◆ Data for the task ◆

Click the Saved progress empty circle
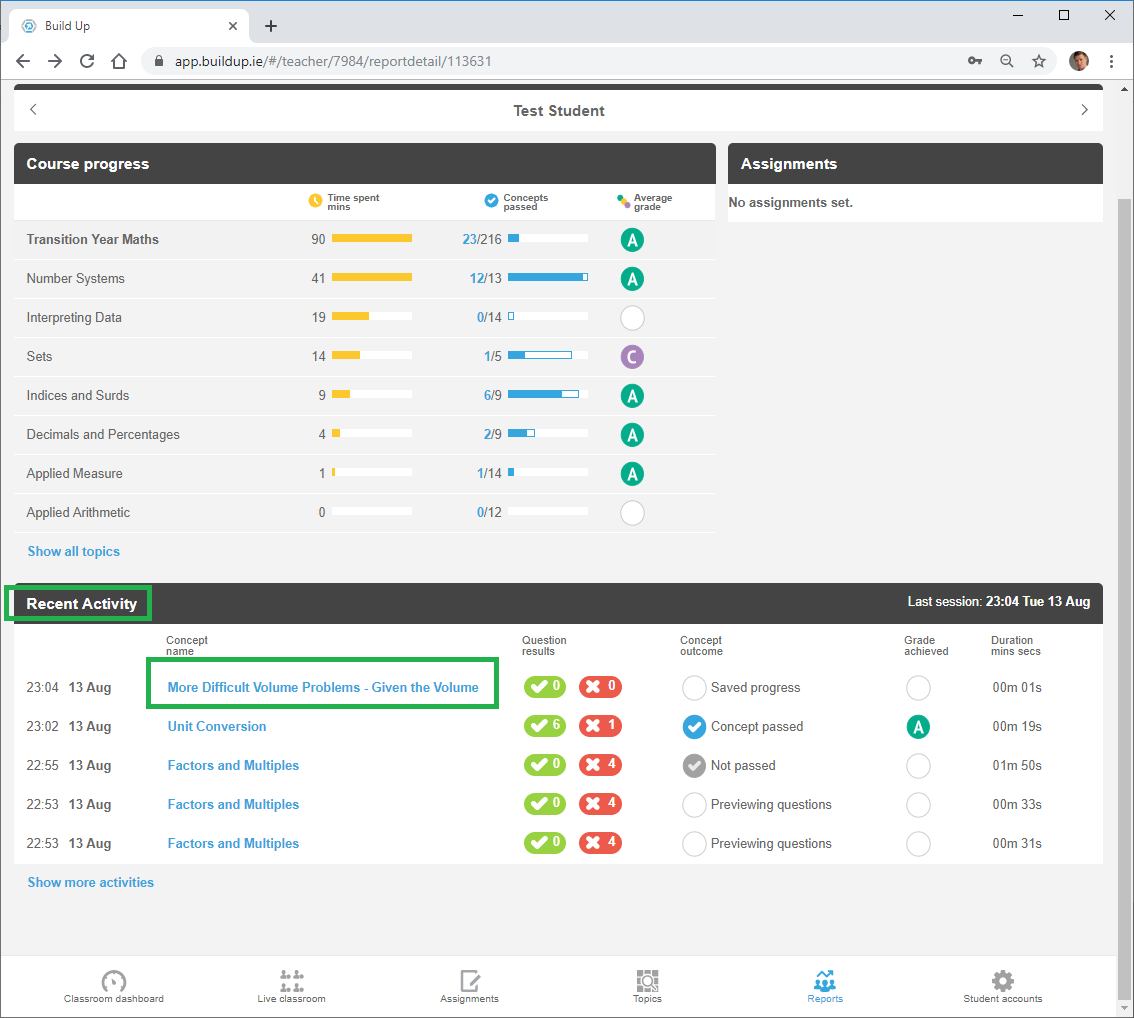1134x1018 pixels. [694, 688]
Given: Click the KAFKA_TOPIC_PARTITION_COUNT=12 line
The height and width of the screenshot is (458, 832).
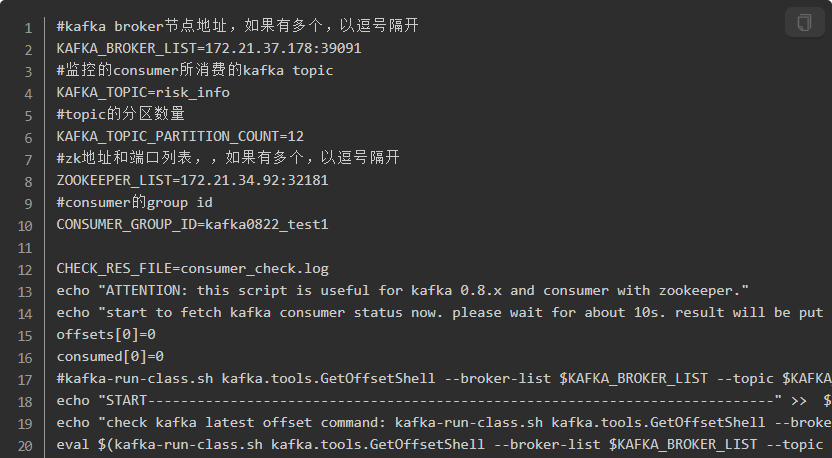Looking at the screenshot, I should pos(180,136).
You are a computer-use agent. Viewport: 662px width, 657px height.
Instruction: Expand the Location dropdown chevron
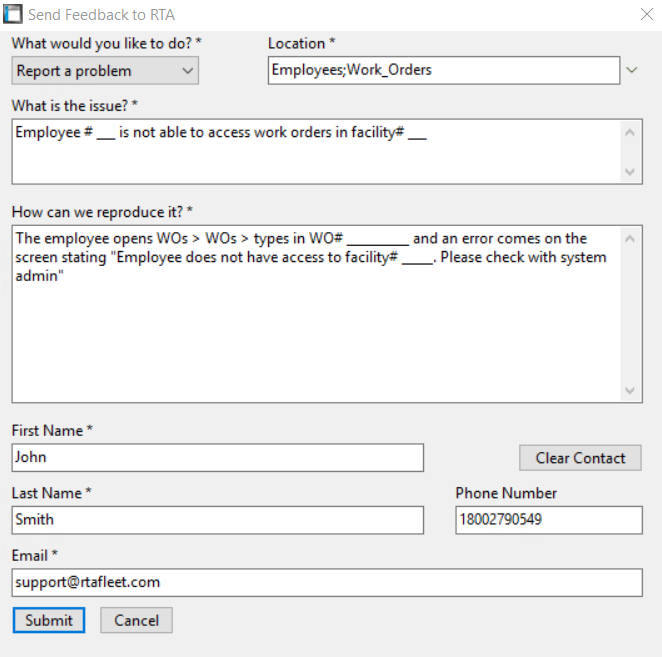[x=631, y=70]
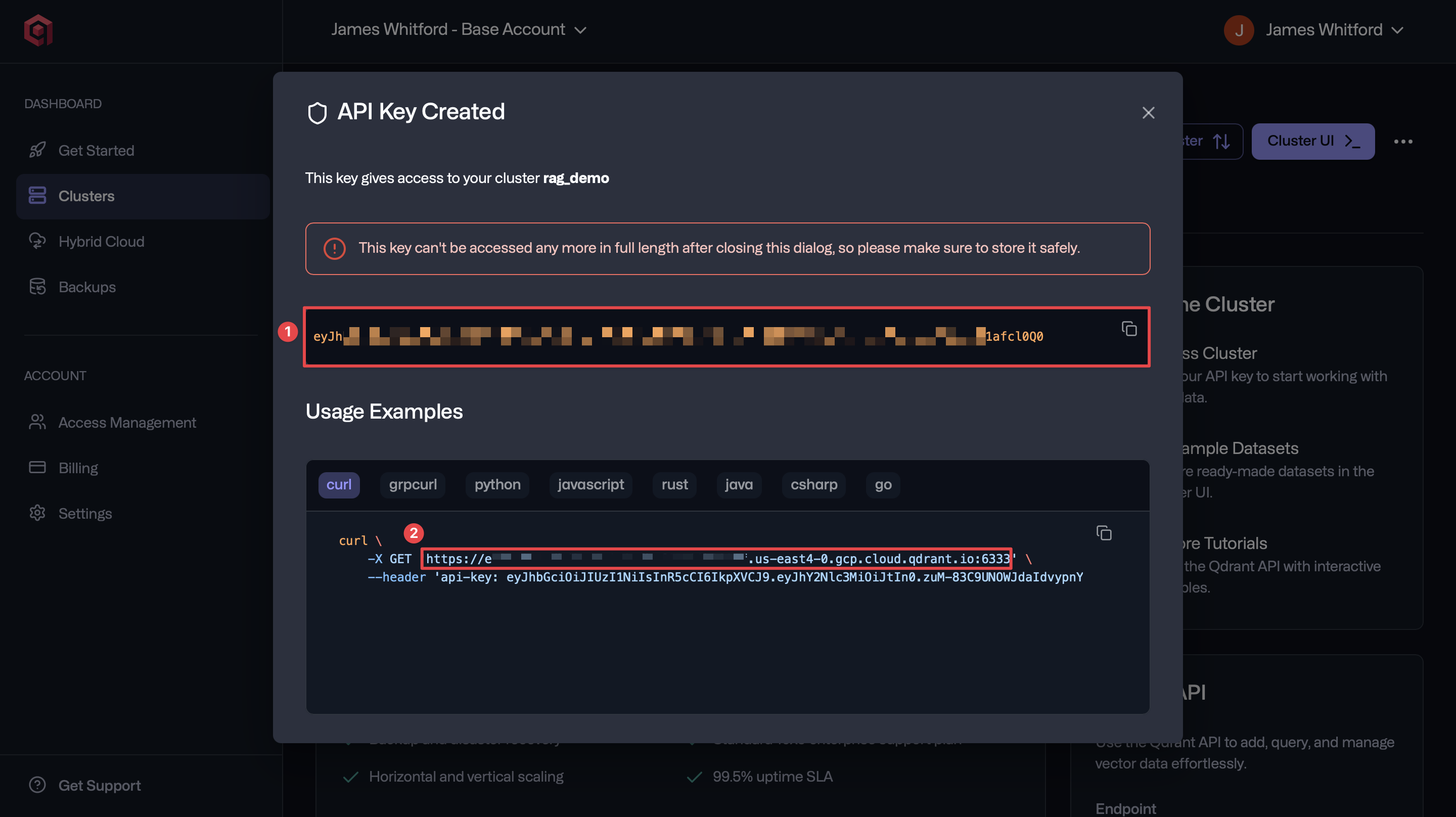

◆ Task brief ◆
Set down the data above exactly as written. Omit the pictures.

◆ Exercise result ◆
Click the Saved progress empty circle
1134x1018 pixels. [694, 688]
Given: Click the KAFKA_TOPIC_PARTITION_COUNT=12 line
The height and width of the screenshot is (458, 832).
Looking at the screenshot, I should pos(180,136).
You are a computer-use agent. Viewport: 662px width, 657px height.
Instruction: Expand the Location dropdown chevron
[x=631, y=70]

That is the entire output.